Rui Manuel Ferreira / Global Ima
Foi adiada, pela segunda, vez a leitura da sentença do militar da GNR de Fafe acusado de burla juntamente com os pais e a mulher, candidata a juíza.
O Tribunal de Guimarães fez uma alteração não substancial aos factos, pelo que os advogados de defesa pediram prazo para se pronunciarem, acedendo à audição de mais testemunhas. Por isso, a leitura do acórdão foi adiada e marcada nova sessão, para 14 de julho.
Os arguidos estão acusados de elaborarem um esquema em que o pai do militar da GNR pedia dinheiro emprestado a pessoas, maioritariamente a idosos, alegando que o filho teria um problema com a justiça e poderia ser expulso da Guarda caso não conseguisse dinheiro para resolvê-lo. O Ministério Púbico refere que o dinheiro, cerca de 400 mil euros, serviria para o militar, Sérgio Ribeiro, e a mulher, Soraia, levarem uma vida sumptuosa, com compras de viagens e carros de luxo.
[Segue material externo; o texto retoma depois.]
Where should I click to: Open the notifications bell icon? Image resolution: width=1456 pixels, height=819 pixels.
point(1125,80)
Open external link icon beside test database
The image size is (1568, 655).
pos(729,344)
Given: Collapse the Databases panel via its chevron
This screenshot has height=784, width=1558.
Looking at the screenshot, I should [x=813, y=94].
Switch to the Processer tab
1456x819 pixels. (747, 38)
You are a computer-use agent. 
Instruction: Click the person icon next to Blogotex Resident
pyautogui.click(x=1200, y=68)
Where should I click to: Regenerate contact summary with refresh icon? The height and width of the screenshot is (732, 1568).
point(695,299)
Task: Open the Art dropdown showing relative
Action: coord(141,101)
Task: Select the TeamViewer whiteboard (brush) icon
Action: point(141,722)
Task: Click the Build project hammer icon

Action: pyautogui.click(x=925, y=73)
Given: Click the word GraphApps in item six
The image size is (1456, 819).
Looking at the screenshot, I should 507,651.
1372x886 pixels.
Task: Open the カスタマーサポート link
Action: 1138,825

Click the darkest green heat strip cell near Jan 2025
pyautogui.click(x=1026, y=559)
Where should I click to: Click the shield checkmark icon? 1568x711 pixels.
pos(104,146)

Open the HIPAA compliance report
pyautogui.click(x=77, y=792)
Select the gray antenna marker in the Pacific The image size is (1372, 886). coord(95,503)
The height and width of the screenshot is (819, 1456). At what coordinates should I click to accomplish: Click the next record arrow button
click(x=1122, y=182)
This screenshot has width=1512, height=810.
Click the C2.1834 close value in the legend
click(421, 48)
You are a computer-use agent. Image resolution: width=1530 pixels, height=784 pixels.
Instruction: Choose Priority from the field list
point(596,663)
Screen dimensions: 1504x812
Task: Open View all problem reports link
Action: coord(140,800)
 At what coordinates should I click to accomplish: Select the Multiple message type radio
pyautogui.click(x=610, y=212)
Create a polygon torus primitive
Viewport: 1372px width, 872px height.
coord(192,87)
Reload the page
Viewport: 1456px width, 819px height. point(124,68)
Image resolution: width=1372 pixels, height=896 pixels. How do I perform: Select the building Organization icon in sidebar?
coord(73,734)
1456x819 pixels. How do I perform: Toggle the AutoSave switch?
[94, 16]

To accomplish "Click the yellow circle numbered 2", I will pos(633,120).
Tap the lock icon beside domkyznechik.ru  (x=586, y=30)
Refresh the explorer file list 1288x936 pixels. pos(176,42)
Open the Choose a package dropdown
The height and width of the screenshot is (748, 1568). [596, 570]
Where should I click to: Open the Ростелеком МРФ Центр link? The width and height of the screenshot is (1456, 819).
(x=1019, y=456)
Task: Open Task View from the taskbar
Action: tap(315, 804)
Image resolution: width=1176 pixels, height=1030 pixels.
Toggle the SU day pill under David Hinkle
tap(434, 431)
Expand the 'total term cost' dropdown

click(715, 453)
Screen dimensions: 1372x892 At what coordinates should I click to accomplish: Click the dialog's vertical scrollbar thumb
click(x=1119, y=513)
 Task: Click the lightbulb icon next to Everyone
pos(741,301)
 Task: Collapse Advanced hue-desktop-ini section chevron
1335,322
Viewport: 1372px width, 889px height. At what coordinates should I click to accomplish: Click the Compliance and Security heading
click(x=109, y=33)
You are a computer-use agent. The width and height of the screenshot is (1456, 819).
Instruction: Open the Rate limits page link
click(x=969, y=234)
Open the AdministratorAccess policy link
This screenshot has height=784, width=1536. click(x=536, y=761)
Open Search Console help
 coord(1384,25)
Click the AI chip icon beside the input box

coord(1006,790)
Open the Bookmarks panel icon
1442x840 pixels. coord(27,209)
Na quinta-feira, Sérgio disse, mais uma vez, ao tribunal, que não sabia que o pai pedia empréstimos para o ajudar e que nunca lhe tinha falado da hipótese de ser obrigado a sair da GNR. A mãe notou que o filho lhe pedia dinheiro "para advogados e para o tribunal", mas que não sabia dos empréstimos nem do suposto risco de sair da força de segurança.
Segundo a acusação, o esquema decorreu entre 2016 e 2018.